Not surprisingly, I suggested that we use some of the informal games I had developed to better elicit customer needs and desires. As Joan Waltman described in her foreword, QWBS overcame their initial skepticism and obtained valuable insights from playing the games with their customers. I reflected on our experience, and thought that it contained the seed of what would be a useful book for people who want to better understand their customers. Hopefully, you'll agree.
More importantly, like the many people who work for companies that have committed themselves to creating market-leading innovations by better understanding their customers, I hope you'll see the end of this book as the beginning of your use of Innovation Games.

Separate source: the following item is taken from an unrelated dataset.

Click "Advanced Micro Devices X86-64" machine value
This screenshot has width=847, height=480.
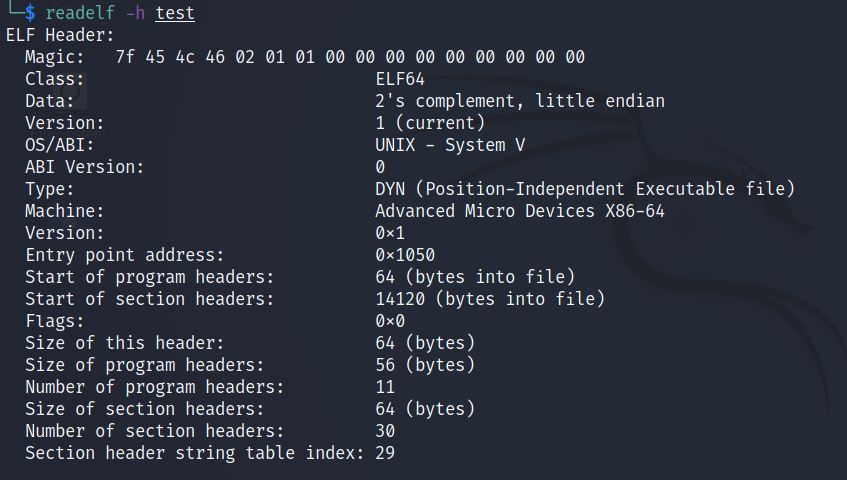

If I am ever fortunate enough to meet with you in your office, I look forward to seeing several product boxes on the top of your bookshelf right next to the spider webs and Start Your Day calendars hanging on your walls. Next to them, I hope to find photographs and rich descriptions of your customers from Me and My Shadow as I listen to you describe the customer artifacts you collected playing Show and Tell. Somewhere beneath all of these things I hope to see a worn and battered copy of Innovation Games, no longer needed because of the many games that you've played with your customers. Until then, I'll enjoy reading about your experiences in the Innovation Games forum at www.innovationgames.com.